Modernização de socialistas
Partido Socialista da França se destaca como o mais retrógrado da Europa
Socialistas franceses precisam se modernizar para as eleições
A esquerda européia está em declínio. Entre os países grandes, partidos socialistas estão no poder apenas na Espanha, onde parece provável que eles não sejam eleitos na eleição de novembro. O único país grande em que a esquerda tem a chance de voltar ao poder é a França, na eleição em abril do ano que vem. Ainda assim, o Partido Socialista francês se destaca como o mais retrógrado da Europa. Por isso, espera-se um espetáculo de contorcionismo de um partido que está se preparando para o poder, num momento em que os mercados estão questionando completamente a sua própria ortodoxia.

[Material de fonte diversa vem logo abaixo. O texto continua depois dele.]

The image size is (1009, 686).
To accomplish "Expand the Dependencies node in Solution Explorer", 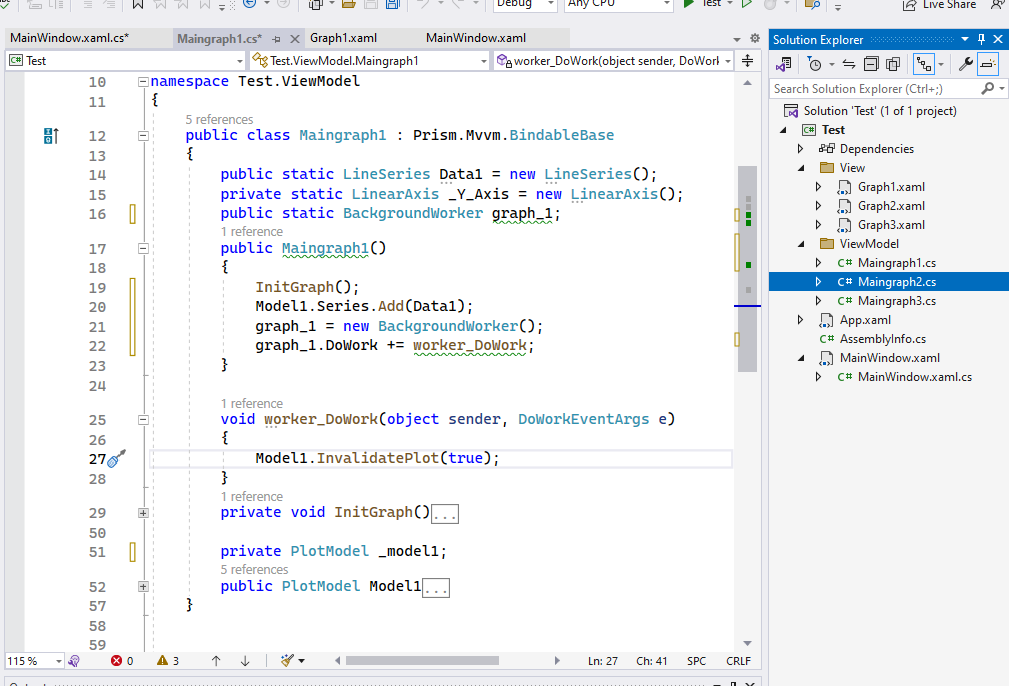I will 800,149.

Para uma pista sobre o pensamento socialista francês, considere os recentes comentários de alguns dos candidatos que disputarão votos numa primária em outubro. Ségolène Royal, que perdeu a eleição presidencial de 2007 para Nicolas Sarkozy, argumentou nessa semana que especulações sobre a dívida nacional deveriam ser banidas.
Denunciando a “anárquica globalização”, ele clamou pela imposição de valores humanos sobre as finanças, como um meio de “carregar a tocha de um grande país, a França, que legou ao mundo princípios revolucionários em termos de emancipação dos povos”.
Ségolène, acredite se puder, é considerada uma moderada. À sua esquerda, Arnaud Montebourg, uma figura extrovertida e jovem, que ergue a bandeira da “desglobalização”.
Perto de bobagens tão patentes, as promessas dos dois candidatos favoritos, Martine Aubry e François Hollande, parecem somente congeladas em algum momento de 1981. Eles querem reduzir a idade de aposentadoria para os 60 anos (esta acabou elevada para 62), e inventar 300.000 empregos públicos para a juventude. Mais impostos, não menos gastos, é o seu credo implícito.
As causas da esquerda francesa são várias, mas uma especialmente potente é o domínio longevo do pensamento marxista. Nos anos 50, muitos intelectuais, incluindo Jean-Paul Sartre, agarraram-se a um idealismo pró-soviético até mesmo depois que as malvadezes de Stalin vieram a público. Outros flertaram com o trotskismo em meados da década de 70.
O problema com suas promessas é: para cada punhado de convicção, há uma parcela vergonhosa de pose. Na verdade, os socialistas franceses, com frequência, tiveram que exercer o poder de forma pragmática. Caso os socialistas se elejam em 2012, tomar-lhes-ia “talvez um mês, talvez uma semana” para confessar que “não há escolha senão manter o déficit sob controle”, diz uma bem posicionada figura do partido.